### WHAT THE TASK ASKS
In the entries below, count the lines that hold the string "text" and state only that count.

#### DATA RECORDS

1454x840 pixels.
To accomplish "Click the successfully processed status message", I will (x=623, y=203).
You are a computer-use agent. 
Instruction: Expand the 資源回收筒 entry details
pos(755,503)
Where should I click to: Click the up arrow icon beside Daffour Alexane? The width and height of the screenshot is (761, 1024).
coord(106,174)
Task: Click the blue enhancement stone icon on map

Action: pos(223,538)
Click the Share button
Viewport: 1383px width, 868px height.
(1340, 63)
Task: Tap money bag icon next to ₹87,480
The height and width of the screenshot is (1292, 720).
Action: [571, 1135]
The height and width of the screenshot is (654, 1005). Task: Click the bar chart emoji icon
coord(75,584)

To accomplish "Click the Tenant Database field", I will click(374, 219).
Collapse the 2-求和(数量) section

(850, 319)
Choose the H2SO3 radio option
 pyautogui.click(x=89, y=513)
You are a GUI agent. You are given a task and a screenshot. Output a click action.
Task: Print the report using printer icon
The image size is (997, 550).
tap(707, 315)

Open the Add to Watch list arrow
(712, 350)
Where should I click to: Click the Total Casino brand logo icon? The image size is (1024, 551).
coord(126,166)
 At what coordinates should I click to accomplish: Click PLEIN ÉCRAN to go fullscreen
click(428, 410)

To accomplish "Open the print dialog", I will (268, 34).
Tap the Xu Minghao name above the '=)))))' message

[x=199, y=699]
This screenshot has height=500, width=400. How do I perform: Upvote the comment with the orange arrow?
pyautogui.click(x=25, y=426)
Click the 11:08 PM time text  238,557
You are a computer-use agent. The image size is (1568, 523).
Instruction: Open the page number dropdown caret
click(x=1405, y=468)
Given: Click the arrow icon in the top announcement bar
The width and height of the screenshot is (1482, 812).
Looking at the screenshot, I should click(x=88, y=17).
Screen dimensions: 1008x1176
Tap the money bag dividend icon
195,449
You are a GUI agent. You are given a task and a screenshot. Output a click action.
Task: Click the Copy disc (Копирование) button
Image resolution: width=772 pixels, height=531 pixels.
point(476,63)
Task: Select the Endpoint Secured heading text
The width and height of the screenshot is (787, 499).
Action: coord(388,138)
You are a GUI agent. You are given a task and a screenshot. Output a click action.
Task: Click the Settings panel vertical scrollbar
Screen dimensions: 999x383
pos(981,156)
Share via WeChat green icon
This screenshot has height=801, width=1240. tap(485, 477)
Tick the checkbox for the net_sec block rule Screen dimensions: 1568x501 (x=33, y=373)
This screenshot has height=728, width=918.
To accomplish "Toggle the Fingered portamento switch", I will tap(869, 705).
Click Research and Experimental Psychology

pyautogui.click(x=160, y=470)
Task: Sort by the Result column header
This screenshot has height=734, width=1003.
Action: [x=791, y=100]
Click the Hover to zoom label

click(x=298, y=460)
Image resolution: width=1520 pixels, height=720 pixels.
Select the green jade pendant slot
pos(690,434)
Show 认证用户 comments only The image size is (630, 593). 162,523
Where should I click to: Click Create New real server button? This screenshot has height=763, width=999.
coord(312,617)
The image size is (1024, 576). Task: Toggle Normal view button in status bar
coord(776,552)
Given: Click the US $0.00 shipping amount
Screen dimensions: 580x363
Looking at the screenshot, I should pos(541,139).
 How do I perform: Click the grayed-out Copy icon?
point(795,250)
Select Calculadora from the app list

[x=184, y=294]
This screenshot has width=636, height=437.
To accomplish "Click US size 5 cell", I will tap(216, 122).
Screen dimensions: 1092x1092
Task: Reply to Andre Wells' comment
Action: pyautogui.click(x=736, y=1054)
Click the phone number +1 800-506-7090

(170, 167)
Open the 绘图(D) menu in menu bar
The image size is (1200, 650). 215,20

########

### RESULT
2